That being said, I still struggle with how my family and peers views my career choice. I am often faced with the statement "it is so sad that all of the education you went through is going to waste." YEAH. Ouch. I have a degree that I am currently not using in the traditional sense, yes. But there are so many things that I learned in university that can be applied to the career that I have chosen, so I definitely do not see it as a waste. Even though I know this, it still hurts to see that my chosen career as a photographer is not valued as much as if I was a teacher/lawyer/nurse/Dr. of Anthropology ect.. This has been tugging at my heart and confidence a TON lately, and I am not sure if it's because it is the start of the school year once again, and I am not returning. Or maybe it's because many of my peers/people my age are reaching the point where they are beginning their masters programs, or entering their 'traditional careers'. In many ways, I still struggle with the idea that photography can be a 'traditional career', or maybe I struggle with the dichotomy of needing to have a 'traditional career' - I wish I could just put this one to bed. I am so frustrated because of this belief that I subconsciously carry with me.
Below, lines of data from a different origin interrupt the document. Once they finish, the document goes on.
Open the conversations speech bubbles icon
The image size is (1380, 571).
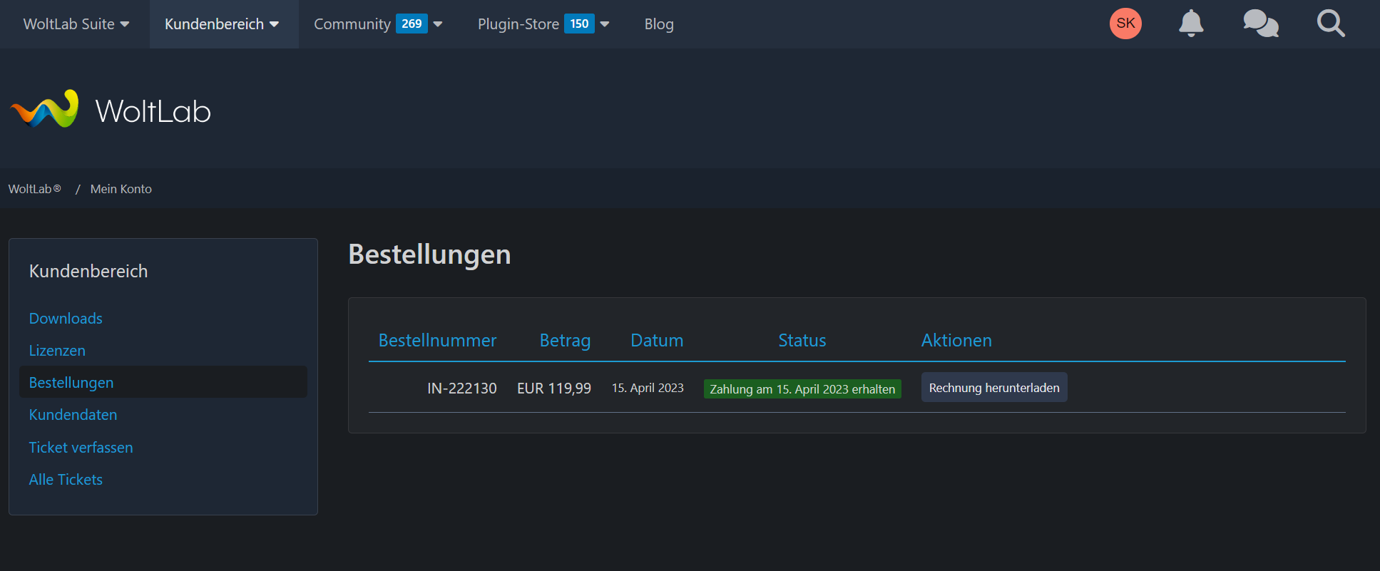1260,24
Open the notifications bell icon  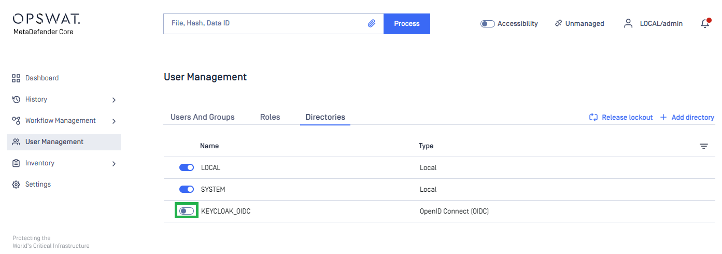pos(705,23)
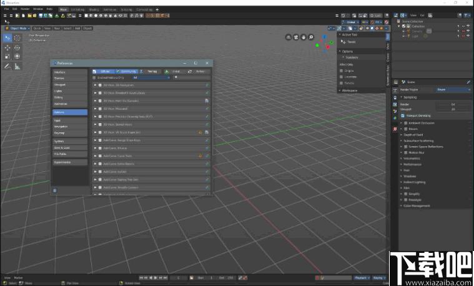The height and width of the screenshot is (286, 474).
Task: Select the Move tool in the viewport toolbar
Action: point(7,47)
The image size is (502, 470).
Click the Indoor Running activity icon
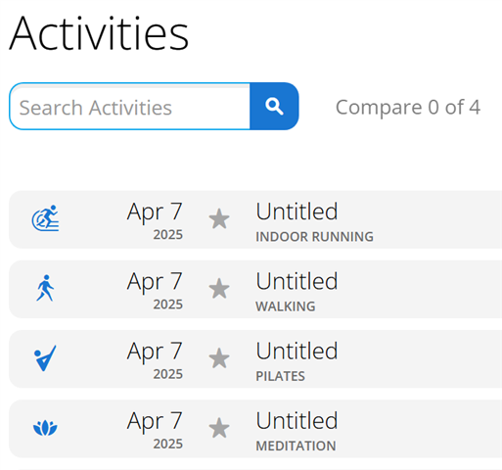click(45, 218)
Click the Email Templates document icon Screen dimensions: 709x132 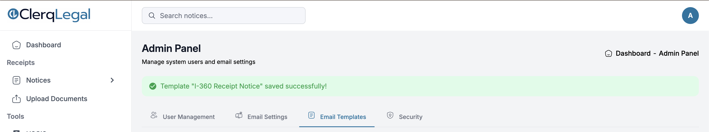click(311, 115)
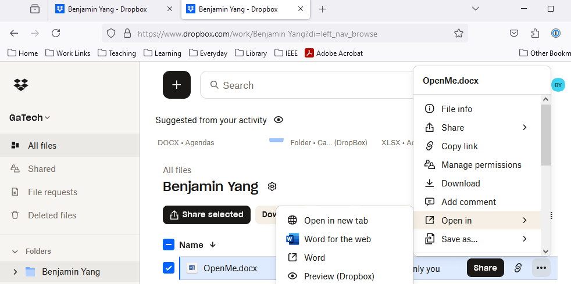Viewport: 571px width, 284px height.
Task: Open settings gear beside Benjamin Yang heading
Action: point(272,186)
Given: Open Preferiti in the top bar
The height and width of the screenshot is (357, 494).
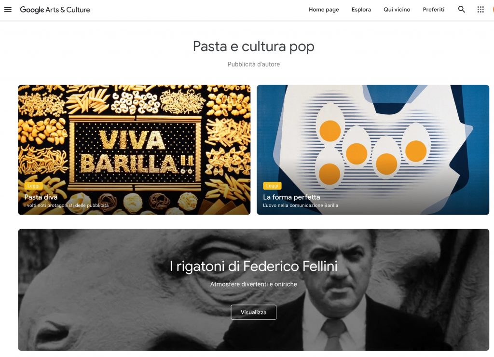Looking at the screenshot, I should pyautogui.click(x=434, y=10).
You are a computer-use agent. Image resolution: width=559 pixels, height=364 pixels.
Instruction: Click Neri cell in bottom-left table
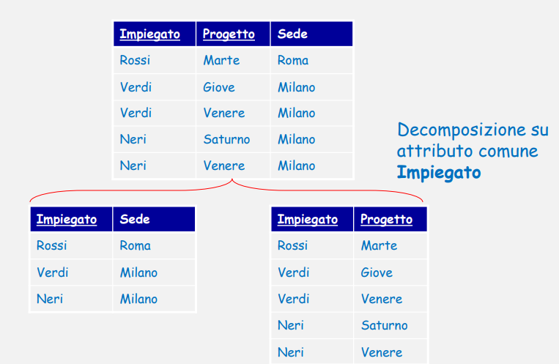point(71,299)
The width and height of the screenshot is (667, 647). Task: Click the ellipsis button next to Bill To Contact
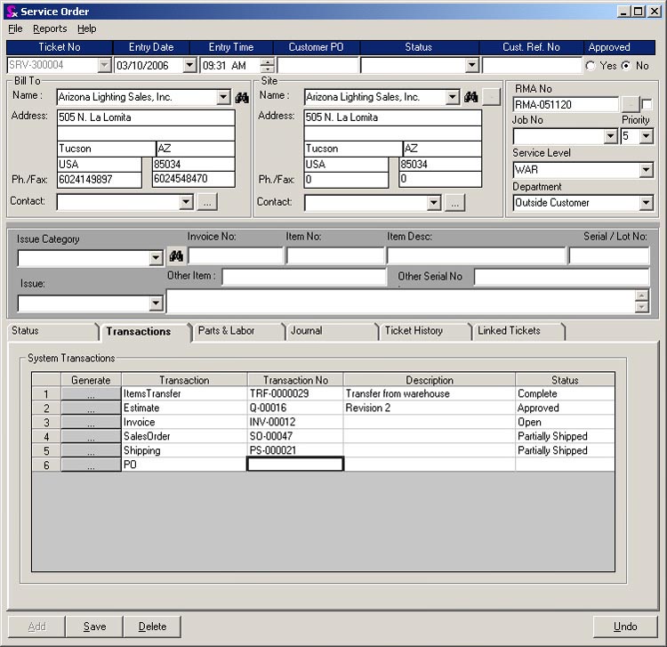click(205, 202)
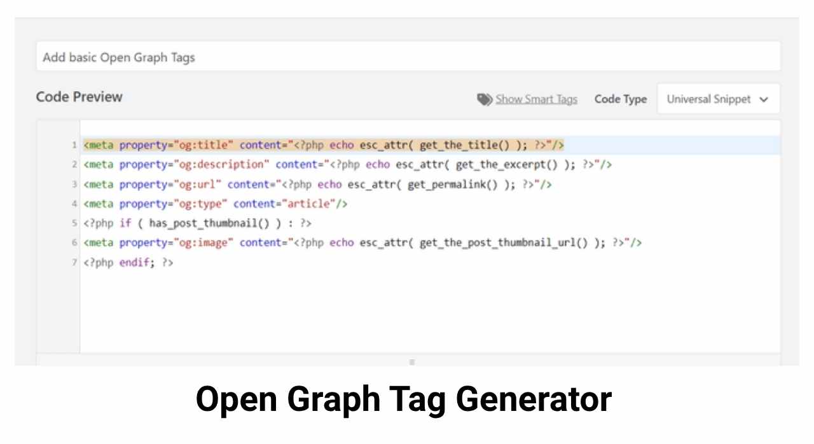Click the og:type article meta line
Image resolution: width=814 pixels, height=444 pixels.
(213, 204)
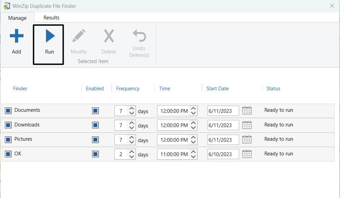Increase the time for Pictures finder
Image resolution: width=340 pixels, height=198 pixels.
(x=193, y=137)
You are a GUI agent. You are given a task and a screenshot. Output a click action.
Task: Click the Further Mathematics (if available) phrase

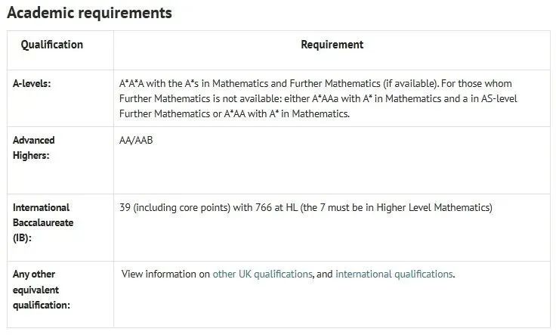(x=364, y=83)
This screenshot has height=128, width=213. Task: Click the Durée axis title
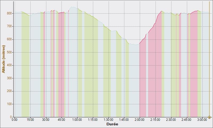[x=112, y=124]
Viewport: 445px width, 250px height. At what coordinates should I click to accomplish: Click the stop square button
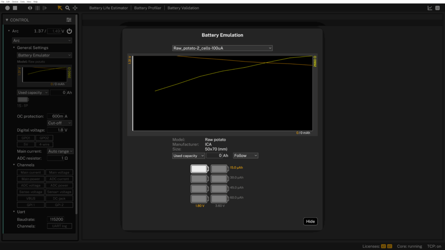click(15, 8)
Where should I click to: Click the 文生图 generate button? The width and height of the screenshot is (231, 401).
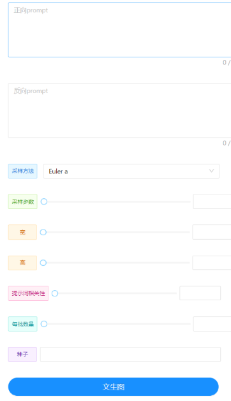114,387
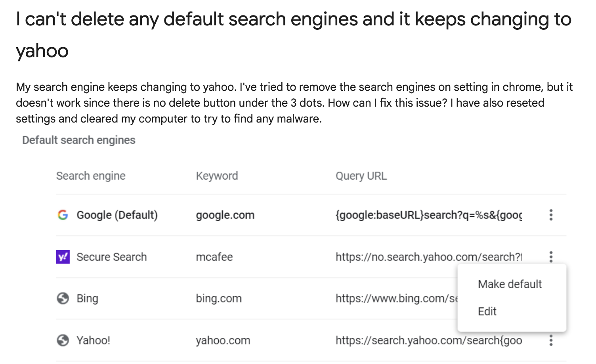
Task: Click the "Secure Search" engine name
Action: (111, 257)
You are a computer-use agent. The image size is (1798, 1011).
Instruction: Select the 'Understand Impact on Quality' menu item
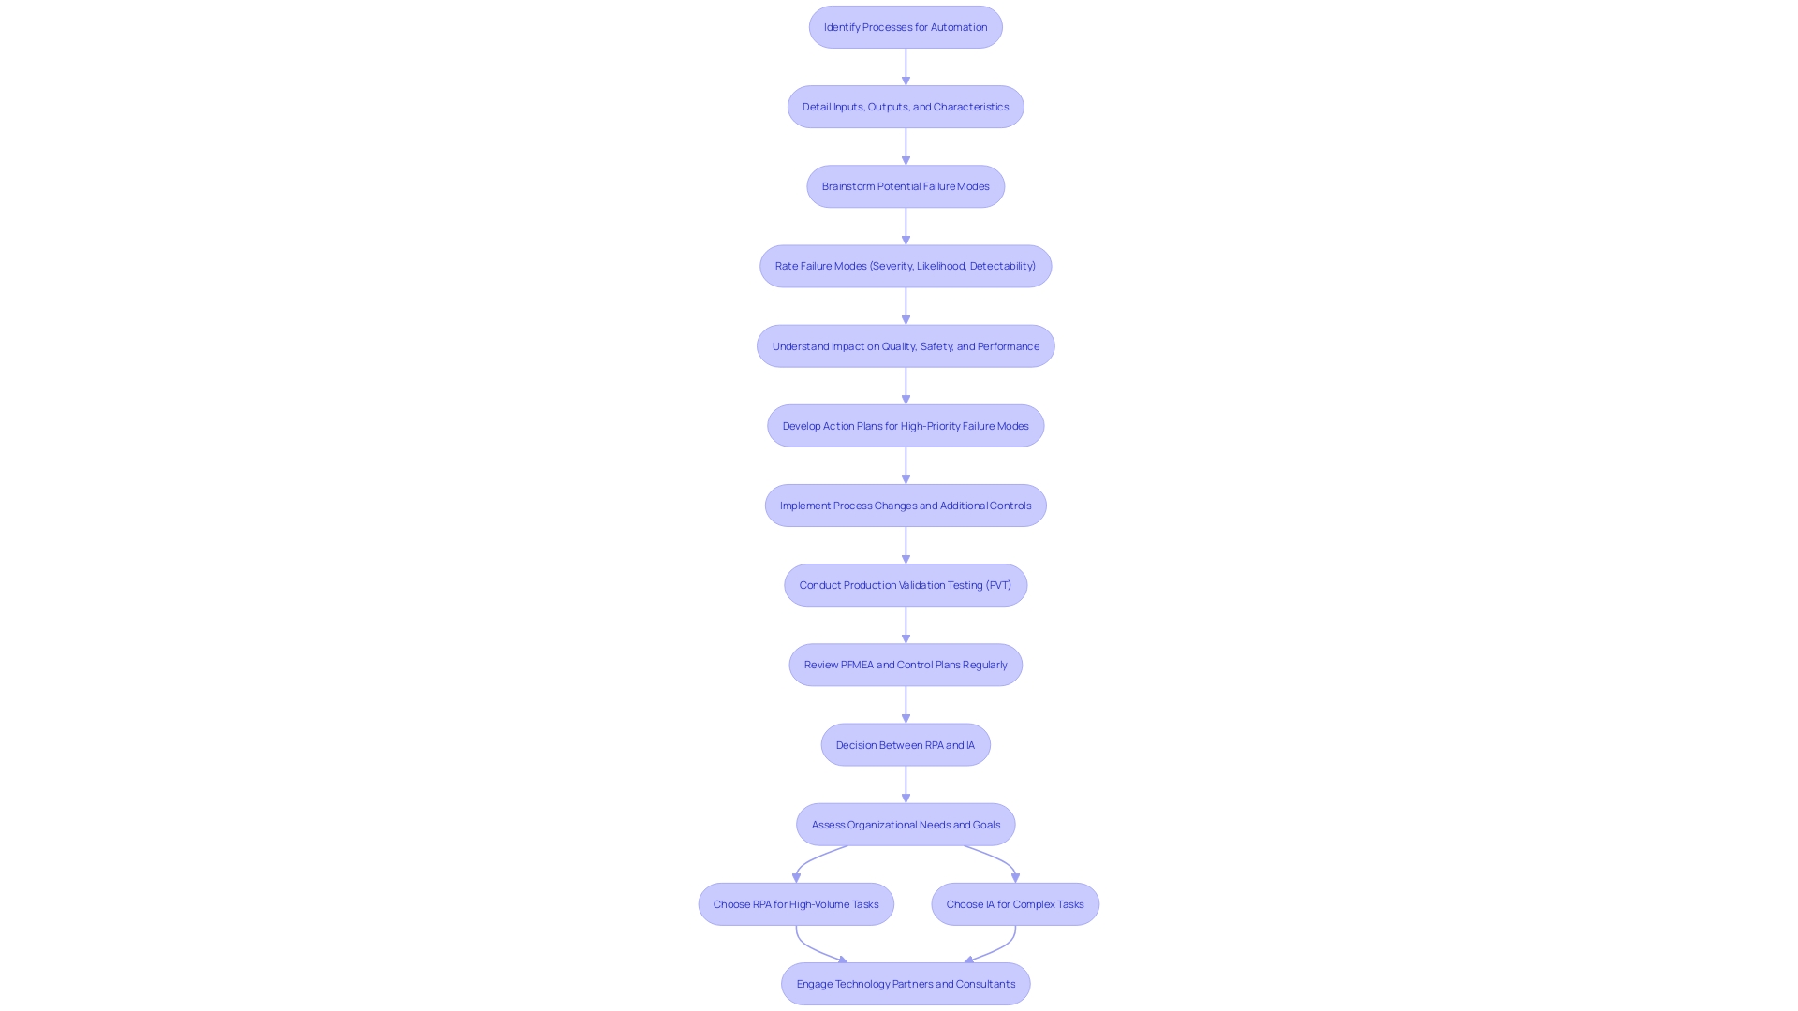pyautogui.click(x=906, y=344)
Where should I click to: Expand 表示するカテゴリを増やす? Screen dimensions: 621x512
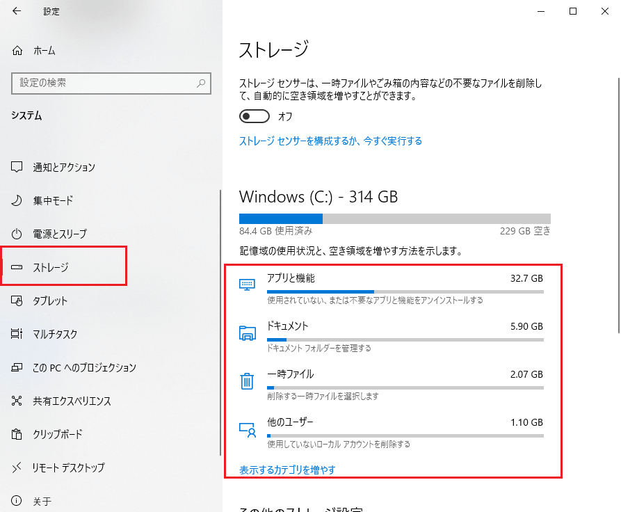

I feel like I can't be the only person pursuing a creative career that feels this way, though I feel pretty dang alone dealing with this. I am seriously SO thankful for the amazing community of photographers and creatives that I have connected with in the past year - we discuss so many themes and issues within the community, but I never feel like this one is brought up. Maybe because no one else deals with it, or maybe because it isn't relevant... I am not sure! Anyway, I needed to get this off of my chest and I need to continue to work on this mindset. If anyone else is feeling this way and wants to talk about it - send me an email, an Instagram DM, a comment, anything! I would love to talk some more about this and work through it.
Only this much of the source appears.